Bad interaction between wildcard and functional interface conversion

Remi Forax forax at
Wed May 27 15:29:13 UTC 2015

Hi all,

The way the conversion between a lambda (or a method reference) and a 
functional interface is specified doesn't take wildcard (exactly ? 
super) into account making the concept of contravariance of functional 
interface less intuitive that it should be.

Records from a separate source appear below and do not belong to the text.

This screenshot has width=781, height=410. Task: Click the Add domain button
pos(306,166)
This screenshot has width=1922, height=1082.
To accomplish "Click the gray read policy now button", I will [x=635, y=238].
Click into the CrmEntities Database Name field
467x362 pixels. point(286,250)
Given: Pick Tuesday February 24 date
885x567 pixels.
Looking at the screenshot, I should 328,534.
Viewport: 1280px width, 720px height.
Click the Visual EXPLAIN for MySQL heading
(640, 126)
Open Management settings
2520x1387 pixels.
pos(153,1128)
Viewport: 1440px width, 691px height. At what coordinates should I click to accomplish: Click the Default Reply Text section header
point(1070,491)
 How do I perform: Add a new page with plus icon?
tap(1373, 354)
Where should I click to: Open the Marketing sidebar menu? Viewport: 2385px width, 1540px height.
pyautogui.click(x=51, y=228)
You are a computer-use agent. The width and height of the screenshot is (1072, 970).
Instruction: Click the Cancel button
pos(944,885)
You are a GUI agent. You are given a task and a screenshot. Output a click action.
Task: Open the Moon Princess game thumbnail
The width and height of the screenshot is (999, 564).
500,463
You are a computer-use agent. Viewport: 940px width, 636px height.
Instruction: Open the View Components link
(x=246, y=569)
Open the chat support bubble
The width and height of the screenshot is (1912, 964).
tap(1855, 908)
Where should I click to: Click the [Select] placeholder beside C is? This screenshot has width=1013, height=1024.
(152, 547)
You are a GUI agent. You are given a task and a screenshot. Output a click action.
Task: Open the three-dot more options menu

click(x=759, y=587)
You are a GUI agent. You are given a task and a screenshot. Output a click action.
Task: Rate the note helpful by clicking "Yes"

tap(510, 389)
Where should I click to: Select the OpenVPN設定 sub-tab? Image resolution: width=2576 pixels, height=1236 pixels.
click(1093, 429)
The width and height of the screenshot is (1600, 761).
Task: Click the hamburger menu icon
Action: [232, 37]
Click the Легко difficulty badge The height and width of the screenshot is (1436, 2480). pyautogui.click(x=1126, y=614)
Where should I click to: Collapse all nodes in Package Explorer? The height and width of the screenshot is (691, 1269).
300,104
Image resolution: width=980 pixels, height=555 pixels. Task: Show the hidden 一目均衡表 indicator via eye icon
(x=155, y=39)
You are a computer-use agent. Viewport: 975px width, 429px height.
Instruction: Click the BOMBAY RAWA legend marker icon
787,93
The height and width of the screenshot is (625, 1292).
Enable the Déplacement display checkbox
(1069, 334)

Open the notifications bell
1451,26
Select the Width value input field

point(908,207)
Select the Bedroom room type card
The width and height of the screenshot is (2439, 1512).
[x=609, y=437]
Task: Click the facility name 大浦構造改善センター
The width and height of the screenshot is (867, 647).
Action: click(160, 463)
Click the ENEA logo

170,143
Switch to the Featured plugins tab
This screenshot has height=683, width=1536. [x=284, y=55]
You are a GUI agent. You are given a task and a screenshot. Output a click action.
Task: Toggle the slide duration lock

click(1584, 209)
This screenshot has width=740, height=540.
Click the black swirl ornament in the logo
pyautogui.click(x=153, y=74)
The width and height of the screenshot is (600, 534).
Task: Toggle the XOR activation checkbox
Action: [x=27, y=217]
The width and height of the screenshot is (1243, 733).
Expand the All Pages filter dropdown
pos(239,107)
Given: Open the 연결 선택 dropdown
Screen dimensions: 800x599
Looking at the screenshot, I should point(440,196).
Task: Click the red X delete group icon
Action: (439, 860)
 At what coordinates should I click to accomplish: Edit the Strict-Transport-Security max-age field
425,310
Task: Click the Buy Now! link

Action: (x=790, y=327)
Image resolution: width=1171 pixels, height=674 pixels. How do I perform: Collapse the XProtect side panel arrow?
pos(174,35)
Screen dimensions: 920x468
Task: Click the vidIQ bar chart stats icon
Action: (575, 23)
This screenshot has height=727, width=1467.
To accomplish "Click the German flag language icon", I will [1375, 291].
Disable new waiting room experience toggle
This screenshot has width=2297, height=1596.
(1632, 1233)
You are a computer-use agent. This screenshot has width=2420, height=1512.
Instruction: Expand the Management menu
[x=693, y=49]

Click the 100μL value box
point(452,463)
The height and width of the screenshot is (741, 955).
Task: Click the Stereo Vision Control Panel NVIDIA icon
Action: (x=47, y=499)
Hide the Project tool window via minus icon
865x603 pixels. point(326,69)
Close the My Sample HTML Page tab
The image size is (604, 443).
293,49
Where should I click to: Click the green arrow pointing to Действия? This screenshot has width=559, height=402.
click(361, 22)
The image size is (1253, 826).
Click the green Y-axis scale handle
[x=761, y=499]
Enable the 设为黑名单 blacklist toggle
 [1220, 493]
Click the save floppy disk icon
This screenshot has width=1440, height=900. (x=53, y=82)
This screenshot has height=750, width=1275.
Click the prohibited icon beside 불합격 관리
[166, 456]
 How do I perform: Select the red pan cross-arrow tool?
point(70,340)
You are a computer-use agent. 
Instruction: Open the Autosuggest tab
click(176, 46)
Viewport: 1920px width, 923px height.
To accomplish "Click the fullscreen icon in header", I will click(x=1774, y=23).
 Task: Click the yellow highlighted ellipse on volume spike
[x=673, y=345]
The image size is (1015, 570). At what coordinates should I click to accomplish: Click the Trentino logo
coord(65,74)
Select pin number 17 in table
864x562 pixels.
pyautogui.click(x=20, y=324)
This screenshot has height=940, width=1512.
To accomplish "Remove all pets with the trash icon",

The following code compiles:
   private static void create(Consumer<Consumer<String>> consumer) {
     consumer.accept(s -> System.out.println(s));

This one doesn't compile because "? super Consumer<? super String>" is 
not a functional interface:
   private static void create2(Consumer<? super Consumer<? super 
String>> consumer) {
     consumer.accept(s -> System.out.println(s));

The workaround is to introduce a cast :(
   private static void create3(Consumer<? super Consumer<? super 
String>> consumer) {
     consumer.accept((Consumer<String>)s -> System.out.println(s));
which is stupid in this case because there is no ambiguity.
This cast is just here because the JLS doesn't consider that ? super 
Consumer<...> is a valid target type

IMO, this bug is very similar to JDK-6964923 and i think the spec should 
be changed to allow ? super Foo to be a valid target type for a lambda 
conversion (obviously if Foo is a functional interface).